Another locomotion learning project, from (TechCrunch’s pal) Pieter Abbeel’s lab, was described as “training an imagination.” They set up the robot with the ability to attempt predictions of how its actions will work out, and though it starts out pretty helpless, it quickly gains more knowledge about the world and how it works. This leads to a better prediction process, which leads to better knowledge, and so on in feedback until it’s walking in less than an hour. It learns just as quickly to recover from being pushed or otherwise “purturbed,” as the lingo has it. Their work is documented here.

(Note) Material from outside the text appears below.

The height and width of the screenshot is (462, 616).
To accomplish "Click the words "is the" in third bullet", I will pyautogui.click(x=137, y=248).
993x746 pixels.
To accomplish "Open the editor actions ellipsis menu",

Work with a potentially more immediate application came earlier this month out of Los Alamos National Laboratory, where researchers developed a machine learning technique to predict the friction that occurs during earthquakes — providing a way to forecast earthquakes. Using a language model, the team says that they were able to analyze the statistical features of seismic signals emitted from a fault in a laboratory earthquake machine to project the timing of a next quake.

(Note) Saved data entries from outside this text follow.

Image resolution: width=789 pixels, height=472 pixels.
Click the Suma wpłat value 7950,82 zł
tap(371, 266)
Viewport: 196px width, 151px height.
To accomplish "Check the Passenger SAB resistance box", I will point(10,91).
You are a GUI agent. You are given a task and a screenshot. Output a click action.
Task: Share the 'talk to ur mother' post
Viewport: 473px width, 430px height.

“The model is not constrained with physics, but it predicts the physics, the actual behavior of the system,” said Chris Johnson, one of the research leads on the project. “Now we are making a future prediction from past data, which is beyond describing the instantaneous state of the system.”

Dreamstime

Image Credits: Dreamstime

It’s challenging to apply the technique in the real world, the researchers say, because it’s not clear whether there’s sufficient data to train the forecasting system. But all the same, they’re optimistic about the applications, which could include anticipating damage to bridges and other structures.

Last this week is a note of caution from MIT researchers, who warn that neural networks being used to simulate actual neural networks should be carefully examined for training bias.

Neural networks are of course based on the way our own brains process and signal information, reinforcing certain connections and combinations of nodes. But that doesn’t mean that the synthetic and real ones work the same. In fact, the MIT team found, neural network-based simulations of grid cells (part of the nervous system) only produced similar activity when they were carefully constrained to do so by their creators. If allowed to govern themselves, the way the actual cells do, they didn’t produce the desired behavior.

That doesn’t mean deep learning models are useless in this domain — far from it, they’re very valuable. But, as professor Ila Fiete said in the school’s news post: “they can be a powerful tool, but one has to be very circumspect in interpreting them and in determining whether they are truly making de novo predictions, or even shedding light on what it is that the brain is optimizing.”